Unscrambling cancer genomes via integrated analysis of structural variation and copy number

Complex somatic genomic rearrangement and copy number alterations (CNA) are hallmarks of nearly all cancers. Whilst whole genome sequencing (WGS) in principle allows comprehensive profiling of these events, biological and clinical interpretation remains challenging. We have developed LINX, a novel algorithm which allows interpretation of short-read paired-end WGS derived structural variant and CNA data by clustering raw structural variant calls into distinct events, predicting their impact on the local structure of the derivative chromosome, and annotating their functional impact on affected genes.

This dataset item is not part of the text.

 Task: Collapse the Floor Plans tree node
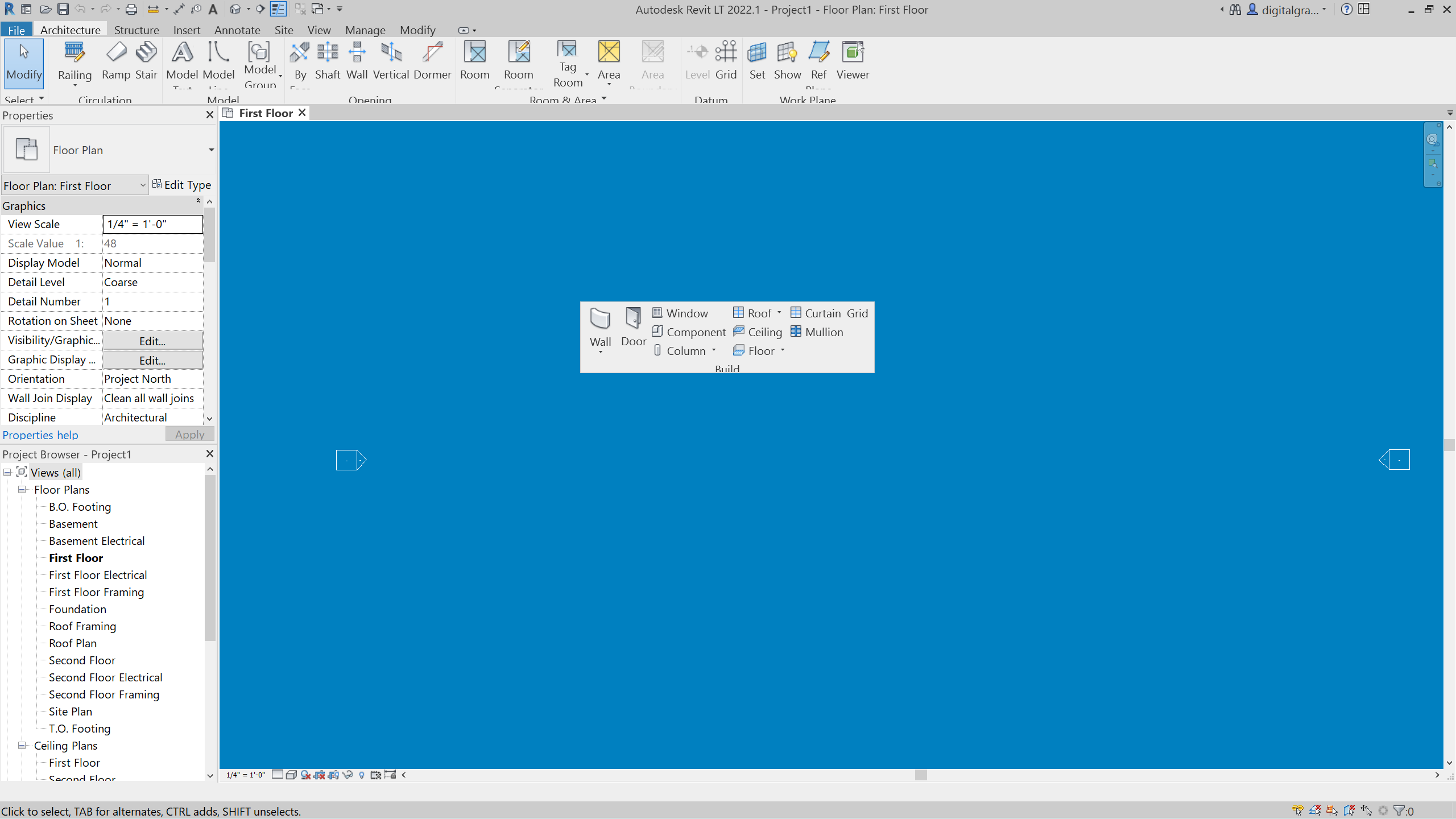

Novel visualisations facilitate further investigation of complex genomic rearrangements. We show that LINX provides insights into a diverse range of structural variation events including single and double break-junction events, mobile element insertions, complex shattering and high amplification events. We demonstrate that LINX can reliably detect a wide range of pathogenic rearrangements including gene fusions, immunoglobulin enhancer rearrangements, intragenic deletions and duplications. Uniquely, LINX also predicts chained fusions which we demonstrate account for 13% of clinically relevant oncogenic fusions. LINX also reports a class of inactivation events we term homozygous disruptions which may be a driver mutation in up to 8.8% of tumors including frequently affecting PTEN, TP53 and RB1, and are likely missed by many standard WGS analysis pipelines.